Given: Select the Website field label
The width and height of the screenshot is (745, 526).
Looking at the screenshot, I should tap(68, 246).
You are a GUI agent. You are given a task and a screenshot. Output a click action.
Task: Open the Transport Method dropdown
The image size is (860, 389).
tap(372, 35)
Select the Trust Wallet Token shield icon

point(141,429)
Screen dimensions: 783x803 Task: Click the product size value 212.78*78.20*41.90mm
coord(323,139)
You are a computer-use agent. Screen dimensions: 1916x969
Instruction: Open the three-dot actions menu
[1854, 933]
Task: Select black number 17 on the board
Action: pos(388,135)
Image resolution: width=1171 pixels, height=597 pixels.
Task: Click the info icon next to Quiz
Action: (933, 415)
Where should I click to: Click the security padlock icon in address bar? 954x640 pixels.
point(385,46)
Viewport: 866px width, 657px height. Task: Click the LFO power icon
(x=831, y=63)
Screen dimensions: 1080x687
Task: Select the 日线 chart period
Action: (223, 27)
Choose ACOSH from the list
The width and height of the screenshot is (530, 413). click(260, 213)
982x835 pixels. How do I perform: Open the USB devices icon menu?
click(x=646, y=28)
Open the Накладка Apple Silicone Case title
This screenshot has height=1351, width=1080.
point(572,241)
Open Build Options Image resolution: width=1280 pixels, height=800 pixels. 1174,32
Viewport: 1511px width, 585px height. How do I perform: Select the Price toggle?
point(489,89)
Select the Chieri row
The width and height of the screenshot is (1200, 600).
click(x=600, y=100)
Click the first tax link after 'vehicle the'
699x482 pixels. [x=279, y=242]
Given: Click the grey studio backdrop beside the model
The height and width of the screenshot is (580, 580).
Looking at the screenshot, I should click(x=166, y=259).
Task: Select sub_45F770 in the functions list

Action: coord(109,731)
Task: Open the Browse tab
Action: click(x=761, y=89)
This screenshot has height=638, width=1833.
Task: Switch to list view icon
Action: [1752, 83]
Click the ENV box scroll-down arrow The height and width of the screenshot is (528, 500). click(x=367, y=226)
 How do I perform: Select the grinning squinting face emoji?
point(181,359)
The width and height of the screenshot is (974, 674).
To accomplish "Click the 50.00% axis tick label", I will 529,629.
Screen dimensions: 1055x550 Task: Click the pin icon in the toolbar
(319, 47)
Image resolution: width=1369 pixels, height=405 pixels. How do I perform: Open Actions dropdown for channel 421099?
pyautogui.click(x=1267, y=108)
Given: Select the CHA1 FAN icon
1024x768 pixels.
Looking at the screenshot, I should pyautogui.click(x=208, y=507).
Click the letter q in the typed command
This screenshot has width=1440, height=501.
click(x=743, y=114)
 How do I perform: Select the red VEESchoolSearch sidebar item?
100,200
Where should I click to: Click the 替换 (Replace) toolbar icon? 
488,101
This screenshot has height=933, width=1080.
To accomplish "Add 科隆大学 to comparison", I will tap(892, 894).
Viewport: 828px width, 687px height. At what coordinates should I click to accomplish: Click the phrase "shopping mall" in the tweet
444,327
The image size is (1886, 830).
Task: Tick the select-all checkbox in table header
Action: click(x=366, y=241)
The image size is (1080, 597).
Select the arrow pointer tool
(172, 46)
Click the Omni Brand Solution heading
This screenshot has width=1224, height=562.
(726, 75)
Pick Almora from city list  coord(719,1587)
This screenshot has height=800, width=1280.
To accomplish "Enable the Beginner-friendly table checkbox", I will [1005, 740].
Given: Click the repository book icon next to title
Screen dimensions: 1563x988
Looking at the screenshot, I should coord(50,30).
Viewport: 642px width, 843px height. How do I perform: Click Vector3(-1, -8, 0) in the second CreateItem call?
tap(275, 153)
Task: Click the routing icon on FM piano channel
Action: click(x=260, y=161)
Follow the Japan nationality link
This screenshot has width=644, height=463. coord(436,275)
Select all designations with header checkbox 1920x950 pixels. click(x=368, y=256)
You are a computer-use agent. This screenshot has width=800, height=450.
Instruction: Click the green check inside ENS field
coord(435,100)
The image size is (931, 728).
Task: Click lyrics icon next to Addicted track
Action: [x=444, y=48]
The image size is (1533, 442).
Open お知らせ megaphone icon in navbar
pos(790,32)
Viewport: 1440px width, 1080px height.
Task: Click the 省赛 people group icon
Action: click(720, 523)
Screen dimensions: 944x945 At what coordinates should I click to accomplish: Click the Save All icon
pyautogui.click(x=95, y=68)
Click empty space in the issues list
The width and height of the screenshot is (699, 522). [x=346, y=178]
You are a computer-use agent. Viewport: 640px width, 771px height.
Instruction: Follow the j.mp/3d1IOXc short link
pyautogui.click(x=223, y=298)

**Required work:** Return all of the records above verbatim, line for line, with nothing added, dropped, or altered.

**Result for this task:**
Given: Select the Website field label
The width and height of the screenshot is (745, 526).
Looking at the screenshot, I should tap(68, 246).
You are a GUI agent. You are given a task and a screenshot. Output a click action.
Task: Open the Transport Method dropdown
The image size is (860, 389).
tap(372, 35)
Select the Trust Wallet Token shield icon

point(141,429)
Screen dimensions: 783x803 Task: Click the product size value 212.78*78.20*41.90mm
coord(323,139)
You are a computer-use agent. Screen dimensions: 1916x969
Instruction: Open the three-dot actions menu
[1854, 933]
Task: Select black number 17 on the board
Action: pos(388,135)
Image resolution: width=1171 pixels, height=597 pixels.
Task: Click the info icon next to Quiz
Action: (933, 415)
Where should I click to: Click the security padlock icon in address bar? 954x640 pixels.
point(385,46)
Viewport: 866px width, 657px height. Task: Click the LFO power icon
(x=831, y=63)
Screen dimensions: 1080x687
Task: Select the 日线 chart period
Action: (223, 27)
Choose ACOSH from the list
The width and height of the screenshot is (530, 413). click(260, 213)
982x835 pixels. How do I perform: Open the USB devices icon menu?
click(x=646, y=28)
Open the Накладка Apple Silicone Case title
This screenshot has height=1351, width=1080.
point(572,241)
Open Build Options Image resolution: width=1280 pixels, height=800 pixels. 1174,32
Viewport: 1511px width, 585px height. How do I perform: Select the Price toggle?
point(489,89)
Select the Chieri row
The width and height of the screenshot is (1200, 600).
click(x=600, y=100)
Click the first tax link after 'vehicle the'
699x482 pixels. [x=279, y=242]
Given: Click the grey studio backdrop beside the model
The height and width of the screenshot is (580, 580).
Looking at the screenshot, I should click(x=166, y=259).
Task: Select sub_45F770 in the functions list

Action: coord(109,731)
Task: Open the Browse tab
Action: click(x=761, y=89)
This screenshot has height=638, width=1833.
Task: Switch to list view icon
Action: [1752, 83]
Click the ENV box scroll-down arrow The height and width of the screenshot is (528, 500). click(x=367, y=226)
 How do I perform: Select the grinning squinting face emoji?
point(181,359)
The width and height of the screenshot is (974, 674).
To accomplish "Click the 50.00% axis tick label", I will 529,629.
Screen dimensions: 1055x550 Task: Click the pin icon in the toolbar
(319, 47)
Image resolution: width=1369 pixels, height=405 pixels. How do I perform: Open Actions dropdown for channel 421099?
pyautogui.click(x=1267, y=108)
Given: Select the CHA1 FAN icon
1024x768 pixels.
Looking at the screenshot, I should pyautogui.click(x=208, y=507).
Click the letter q in the typed command
This screenshot has width=1440, height=501.
click(x=743, y=114)
 How do I perform: Select the red VEESchoolSearch sidebar item?
100,200
Where should I click to: Click the 替换 (Replace) toolbar icon? 
488,101
This screenshot has height=933, width=1080.
To accomplish "Add 科隆大学 to comparison", I will tap(892, 894).
Viewport: 828px width, 687px height. At what coordinates should I click to accomplish: Click the phrase "shopping mall" in the tweet
444,327
The image size is (1886, 830).
Task: Tick the select-all checkbox in table header
Action: click(x=366, y=241)
The image size is (1080, 597).
Select the arrow pointer tool
(172, 46)
Click the Omni Brand Solution heading
This screenshot has width=1224, height=562.
(726, 75)
Pick Almora from city list  coord(719,1587)
This screenshot has height=800, width=1280.
To accomplish "Enable the Beginner-friendly table checkbox", I will [1005, 740].
Given: Click the repository book icon next to title
Screen dimensions: 1563x988
Looking at the screenshot, I should coord(50,30).
Viewport: 642px width, 843px height. How do I perform: Click Vector3(-1, -8, 0) in the second CreateItem call?
tap(275, 153)
Task: Click the routing icon on FM piano channel
Action: click(x=260, y=161)
Follow the Japan nationality link
This screenshot has width=644, height=463. coord(436,275)
Select all designations with header checkbox 1920x950 pixels. click(x=368, y=256)
You are a computer-use agent. This screenshot has width=800, height=450.
Instruction: Click the green check inside ENS field
coord(435,100)
The image size is (931, 728).
Task: Click lyrics icon next to Addicted track
Action: [x=444, y=48]
The image size is (1533, 442).
Open お知らせ megaphone icon in navbar
pos(790,32)
Viewport: 1440px width, 1080px height.
Task: Click the 省赛 people group icon
Action: click(720, 523)
Screen dimensions: 944x945 At what coordinates should I click to accomplish: Click the Save All icon
pyautogui.click(x=95, y=68)
Click empty space in the issues list
The width and height of the screenshot is (699, 522). [x=346, y=178]
You are a computer-use agent. Viewport: 640px width, 771px height.
Instruction: Follow the j.mp/3d1IOXc short link
pyautogui.click(x=223, y=298)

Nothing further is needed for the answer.